YOUR OBJECTIVE:
The answer is the exact text of every line from the one that contains "Viewport: 558px width, 409px" to the final line of the entries below, with pictures left out.

* * * * *

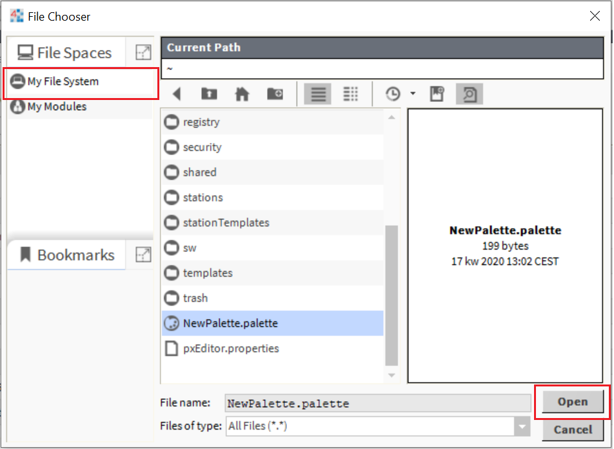Open recent locations history
This screenshot has height=449, width=614.
coord(393,94)
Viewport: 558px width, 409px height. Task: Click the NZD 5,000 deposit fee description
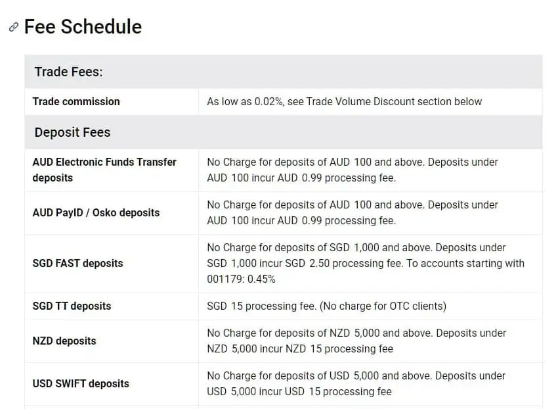(x=356, y=341)
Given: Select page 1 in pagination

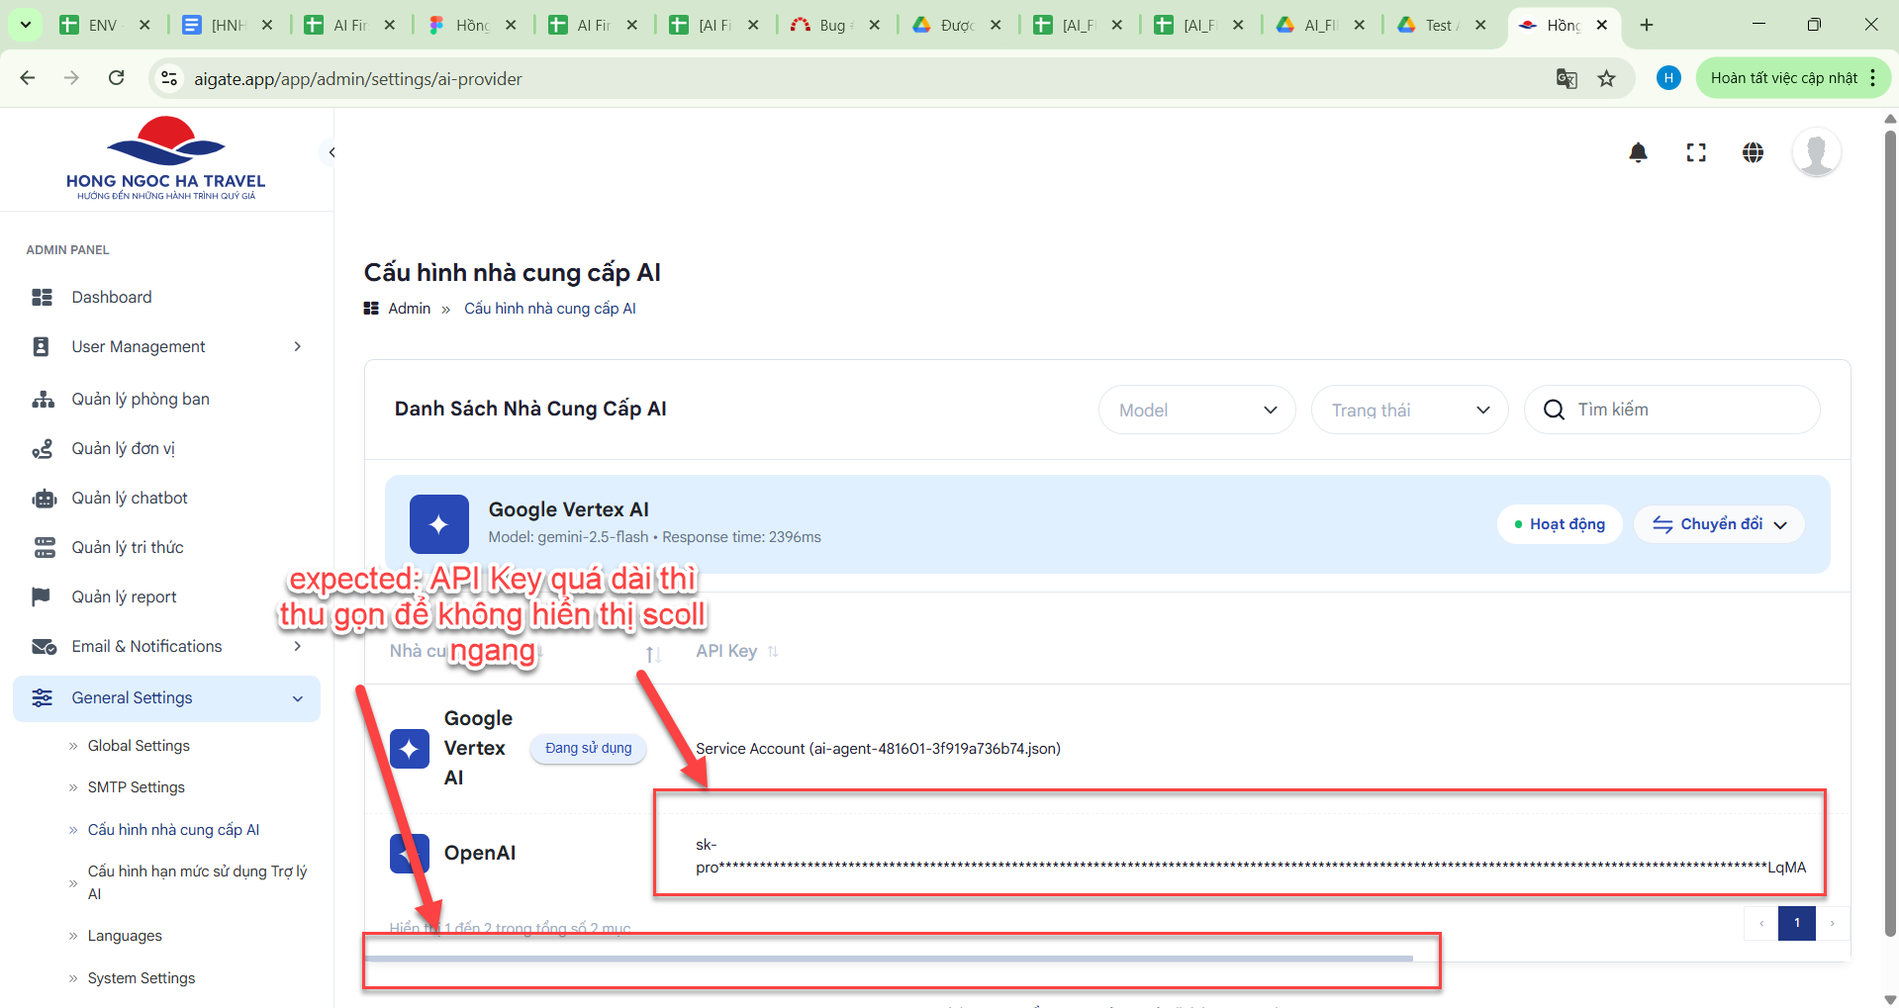Looking at the screenshot, I should tap(1796, 923).
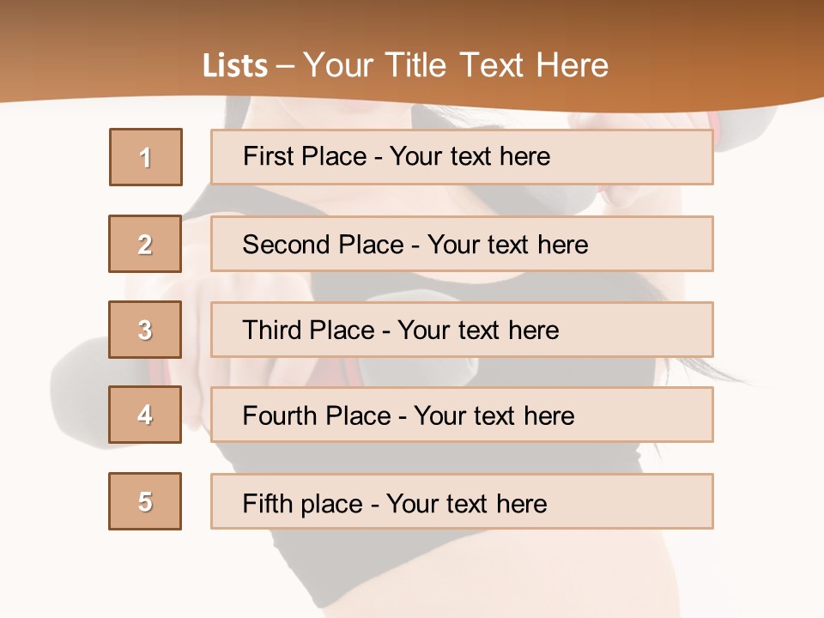This screenshot has width=824, height=618.
Task: Click "Your text here" in the Fifth place row
Action: 466,503
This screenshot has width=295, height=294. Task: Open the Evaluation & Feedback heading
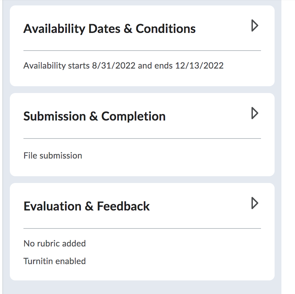click(x=86, y=206)
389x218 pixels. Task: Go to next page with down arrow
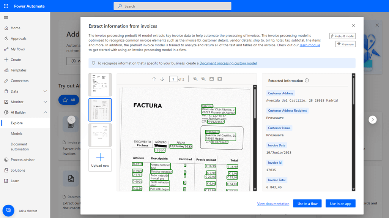162,79
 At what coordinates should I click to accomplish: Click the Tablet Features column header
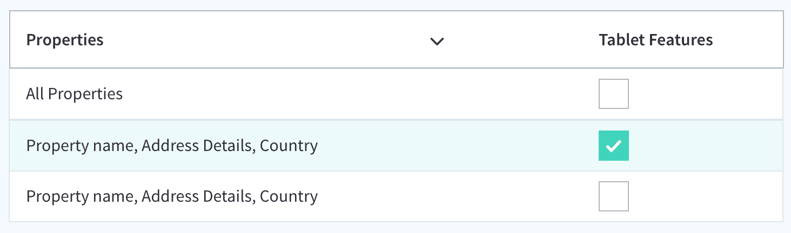(x=655, y=40)
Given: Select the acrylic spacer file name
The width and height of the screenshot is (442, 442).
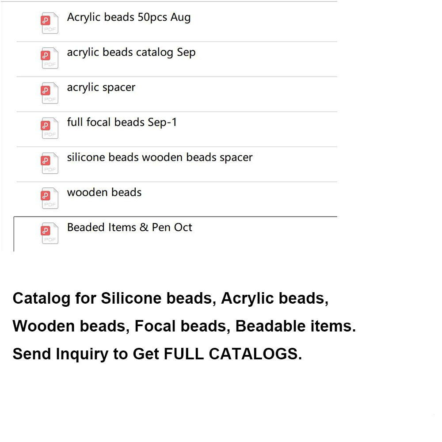Looking at the screenshot, I should [x=101, y=88].
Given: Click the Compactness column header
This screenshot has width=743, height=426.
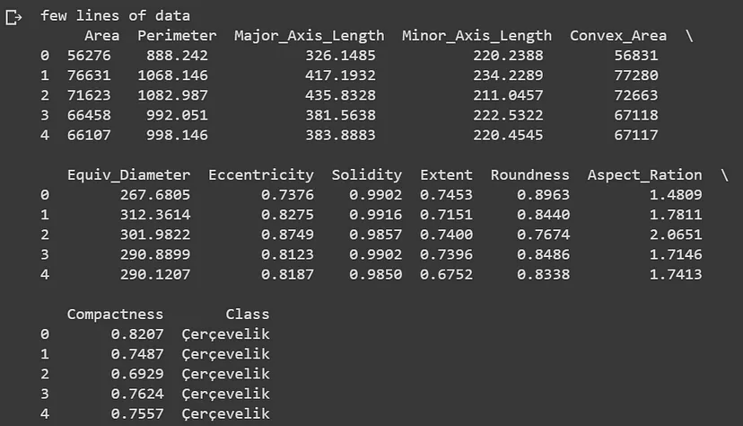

* * * * *

FINISHED EXERCISE:
Viewport: 558px width, 409px height. Task: Click the NZD 5,000 deposit fee description
(x=356, y=341)
Given: Select page 1 in pagination

Looking at the screenshot, I should tap(1796, 923).
This screenshot has width=824, height=618.
Task: Click "Your text here" in the Fifth place row
Action: 466,503
This screenshot has width=295, height=294. Task: Open the Evaluation & Feedback heading
click(x=86, y=206)
389x218 pixels. Task: Go to next page with down arrow
162,79
 At what coordinates should I click to accomplish: Click the Tablet Features column header
(x=655, y=40)
Given: Select the acrylic spacer file name
The width and height of the screenshot is (442, 442).
Looking at the screenshot, I should [x=101, y=88].
Given: Click the Compactness column header
This screenshot has width=743, height=426.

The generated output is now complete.